═══ Page extract

BANGKOK // A hospital in the Thai capital evacuated most of its patients yesterday after it was stormed by Red Shirt protesters who mistakenly believed troops were hiding there following recent violence. Chulalongkorn Hospital also stopped receiving outpatients following the Thursday night incident, in which some 100 Red Shirt guards searched its buildings for troops they feared were preparing for a crackdown.
Tensions are high in Bangkok following the worst political violence in almost two decades which has left 27 people dead and almost 1,000 injured this month in a series of bloody confrontations. The 1,400-bed hospital sent most of its patients to 10 other facilities in Bangkok and was considering how to cope with the protesters occupying a large part of the nearby commercial district, a representative said.
"For outpatients, if their symptoms are not serious we asked them to postpone treatment," the spokeswoman said. The Reds, who have occupied sections of Bangkok for over a month in their bid to force snap elections, have alleged the hospital was used in a grenade attack on a pro-government rally last week that killed one and wounded dozens. The government said the grenades were fired from inside the Reds' camp - an accusation the movement has denied.

══════
═══ Information shown

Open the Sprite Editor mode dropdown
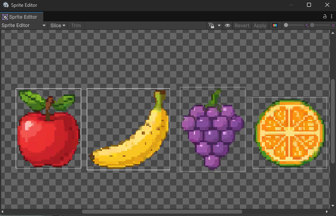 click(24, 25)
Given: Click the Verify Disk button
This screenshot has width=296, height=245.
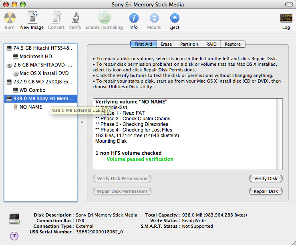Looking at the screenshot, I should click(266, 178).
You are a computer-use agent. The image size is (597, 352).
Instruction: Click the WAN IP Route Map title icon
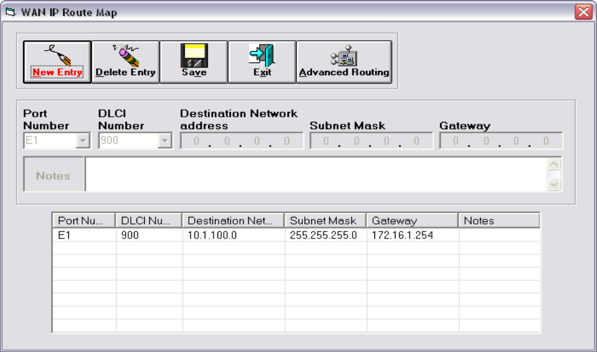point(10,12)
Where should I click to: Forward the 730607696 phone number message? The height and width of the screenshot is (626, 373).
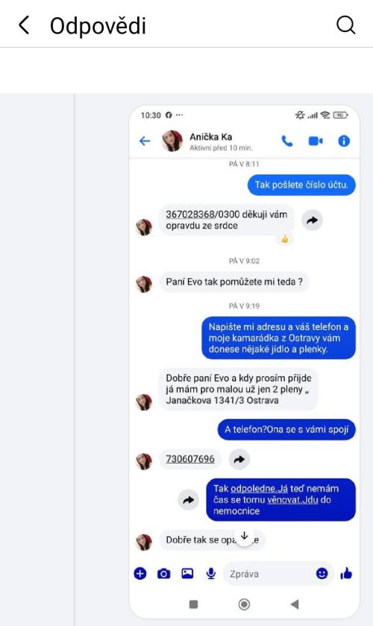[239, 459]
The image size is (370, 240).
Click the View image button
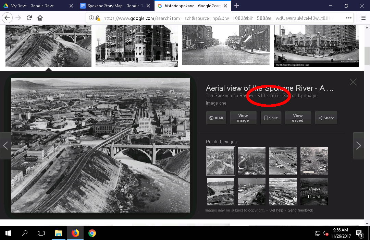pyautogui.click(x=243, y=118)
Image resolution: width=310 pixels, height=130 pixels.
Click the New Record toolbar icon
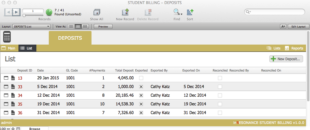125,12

══════

**Questions:**
(1) In the hospital report, why did Red Shirt guards search Chulalongkorn Hospital's buildings? Answer in one to three sentences.
(2) Do these statements agree with the hospital report? Answer yes or no for each, and quote the words from the report that decide it.
(a) The hospital sent most of its patients to 10 other facilities in Bangkok.
(b) The government said the grenades were fired from inside the hospital.
(c) The confrontations this month have left 27 people dead.
(3) Pick up the hospital report after its last sentence and continue it.

**Results of the exercise:**
(1) They mistakenly believed troops were hiding there after the recent violence. They feared those troops were preparing for a crackdown.

(2)
(a) Yes: "The 1,400-bed hospital sent most of its patients to 10 other facilities in Bangkok"
(b) No: "The government said the grenades were fired from inside the Reds' camp"
(c) Yes: "which has left 27 people dead and almost 1,000 injured this month"

(3)
The Reds publicly apologised for the storming of the hospital, saying guards told demonstration leaders that they saw soldiers inside the facilities, which are located near one of their main barricades. "On behalf of all leaders, I apologise to the public and Chulalongkorn Hospital for the incident," the Red leader Weng Tojirakarn said. "The situation got out of control. "It is not our policy to obstruct hospital operations."
Thailand's Medical Council slammed the storming and asked protesters to respect medical personnel, while police said they would deploy 100 officers to the hospital to ensure neither security forces nor Reds use the grounds. Many of the Reds come from Thailand's rural poor and urban working classes and seek the return of former prime minister Thaksin Shinawatra, who was ousted in a 2006 coup and now lives overseas to avoid a jail term for corruption.
The Prime Minister Abhisit Vejjajiva vowed to prosecute those who were involved in the incident. "What happened last night was a shock to hospital management," he said in a television address. "Those who violated the law must be prosecuted." After heavy public criticism of their raid, the Reds scaled back barricades Friday to give greater access to the hospital. The group said they also might remove barricades from an intersection in front of three major shopping malls.